> What to do: Word for word, print all of the entries below.

> Data extracts:

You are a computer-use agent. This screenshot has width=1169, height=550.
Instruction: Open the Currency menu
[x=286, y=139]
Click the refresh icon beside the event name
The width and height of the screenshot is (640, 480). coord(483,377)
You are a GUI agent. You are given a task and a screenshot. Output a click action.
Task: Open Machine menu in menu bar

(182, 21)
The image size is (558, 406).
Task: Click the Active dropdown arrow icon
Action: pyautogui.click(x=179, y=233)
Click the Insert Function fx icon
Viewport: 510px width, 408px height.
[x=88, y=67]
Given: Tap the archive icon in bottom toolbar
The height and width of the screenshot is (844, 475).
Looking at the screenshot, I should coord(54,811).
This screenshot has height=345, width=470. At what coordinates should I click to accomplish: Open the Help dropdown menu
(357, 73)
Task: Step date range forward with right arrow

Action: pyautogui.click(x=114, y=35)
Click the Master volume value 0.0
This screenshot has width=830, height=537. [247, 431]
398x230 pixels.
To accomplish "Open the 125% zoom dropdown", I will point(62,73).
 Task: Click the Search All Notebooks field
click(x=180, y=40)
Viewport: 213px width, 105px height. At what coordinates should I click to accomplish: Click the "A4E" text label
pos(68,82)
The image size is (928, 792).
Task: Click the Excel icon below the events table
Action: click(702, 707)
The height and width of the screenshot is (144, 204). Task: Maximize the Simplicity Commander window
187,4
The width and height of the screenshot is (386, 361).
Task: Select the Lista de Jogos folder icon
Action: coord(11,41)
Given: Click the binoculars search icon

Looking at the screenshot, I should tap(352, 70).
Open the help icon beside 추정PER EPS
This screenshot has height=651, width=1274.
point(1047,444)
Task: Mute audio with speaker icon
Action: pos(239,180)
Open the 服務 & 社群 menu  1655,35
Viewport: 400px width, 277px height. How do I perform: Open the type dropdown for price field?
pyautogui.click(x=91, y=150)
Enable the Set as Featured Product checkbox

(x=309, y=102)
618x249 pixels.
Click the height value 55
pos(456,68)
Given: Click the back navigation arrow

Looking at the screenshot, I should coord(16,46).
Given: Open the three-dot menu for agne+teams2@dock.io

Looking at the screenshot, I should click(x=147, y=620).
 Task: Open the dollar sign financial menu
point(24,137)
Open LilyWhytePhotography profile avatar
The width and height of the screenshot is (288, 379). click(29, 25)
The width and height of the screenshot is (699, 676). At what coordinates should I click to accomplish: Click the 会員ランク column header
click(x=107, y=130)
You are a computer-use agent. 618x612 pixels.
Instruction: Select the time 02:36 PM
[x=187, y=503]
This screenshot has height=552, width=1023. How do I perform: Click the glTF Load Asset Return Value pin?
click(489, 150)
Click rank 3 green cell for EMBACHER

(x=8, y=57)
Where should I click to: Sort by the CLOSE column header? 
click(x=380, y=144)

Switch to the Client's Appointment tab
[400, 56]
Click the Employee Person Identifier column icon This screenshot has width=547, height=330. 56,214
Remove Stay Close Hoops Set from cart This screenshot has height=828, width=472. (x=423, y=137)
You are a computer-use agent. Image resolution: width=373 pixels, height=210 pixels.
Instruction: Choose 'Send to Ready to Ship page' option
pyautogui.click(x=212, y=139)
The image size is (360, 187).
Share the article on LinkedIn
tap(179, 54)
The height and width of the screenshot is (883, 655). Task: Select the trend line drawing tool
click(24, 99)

> Solution for this task:
You are a computer-use agent. This screenshot has width=1169, height=550.
Instruction: Open the Currency menu
[x=286, y=139]
Click the refresh icon beside the event name
The width and height of the screenshot is (640, 480). coord(483,377)
You are a GUI agent. You are given a task and a screenshot. Output a click action.
Task: Open Machine menu in menu bar

(182, 21)
The image size is (558, 406).
Task: Click the Active dropdown arrow icon
Action: pyautogui.click(x=179, y=233)
Click the Insert Function fx icon
Viewport: 510px width, 408px height.
[x=88, y=67]
Given: Tap the archive icon in bottom toolbar
The height and width of the screenshot is (844, 475).
Looking at the screenshot, I should coord(54,811).
This screenshot has height=345, width=470. At what coordinates should I click to accomplish: Open the Help dropdown menu
(357, 73)
Task: Step date range forward with right arrow

Action: pyautogui.click(x=114, y=35)
Click the Master volume value 0.0
This screenshot has width=830, height=537. [247, 431]
398x230 pixels.
To accomplish "Open the 125% zoom dropdown", I will point(62,73).
 Task: Click the Search All Notebooks field
click(x=180, y=40)
Viewport: 213px width, 105px height. At what coordinates should I click to accomplish: Click the "A4E" text label
pos(68,82)
The image size is (928, 792).
Task: Click the Excel icon below the events table
Action: click(702, 707)
The height and width of the screenshot is (144, 204). Task: Maximize the Simplicity Commander window
187,4
The width and height of the screenshot is (386, 361).
Task: Select the Lista de Jogos folder icon
Action: coord(11,41)
Given: Click the binoculars search icon

Looking at the screenshot, I should tap(352, 70).
Open the help icon beside 추정PER EPS
This screenshot has height=651, width=1274.
point(1047,444)
Task: Mute audio with speaker icon
Action: pos(239,180)
Open the 服務 & 社群 menu  1655,35
Viewport: 400px width, 277px height. How do I perform: Open the type dropdown for price field?
pyautogui.click(x=91, y=150)
Enable the Set as Featured Product checkbox

(x=309, y=102)
618x249 pixels.
Click the height value 55
pos(456,68)
Given: Click the back navigation arrow

Looking at the screenshot, I should coord(16,46).
Given: Open the three-dot menu for agne+teams2@dock.io

Looking at the screenshot, I should click(x=147, y=620).
 Task: Open the dollar sign financial menu
point(24,137)
Open LilyWhytePhotography profile avatar
The width and height of the screenshot is (288, 379). click(29, 25)
The width and height of the screenshot is (699, 676). At what coordinates should I click to accomplish: Click the 会員ランク column header
click(x=107, y=130)
You are a computer-use agent. 618x612 pixels.
Instruction: Select the time 02:36 PM
[x=187, y=503]
This screenshot has height=552, width=1023. How do I perform: Click the glTF Load Asset Return Value pin?
click(489, 150)
Click rank 3 green cell for EMBACHER

(x=8, y=57)
Where should I click to: Sort by the CLOSE column header? 
click(x=380, y=144)

Switch to the Client's Appointment tab
[400, 56]
Click the Employee Person Identifier column icon This screenshot has width=547, height=330. 56,214
Remove Stay Close Hoops Set from cart This screenshot has height=828, width=472. (x=423, y=137)
You are a computer-use agent. Image resolution: width=373 pixels, height=210 pixels.
Instruction: Choose 'Send to Ready to Ship page' option
pyautogui.click(x=212, y=139)
The image size is (360, 187).
Share the article on LinkedIn
tap(179, 54)
The height and width of the screenshot is (883, 655). Task: Select the trend line drawing tool
click(24, 99)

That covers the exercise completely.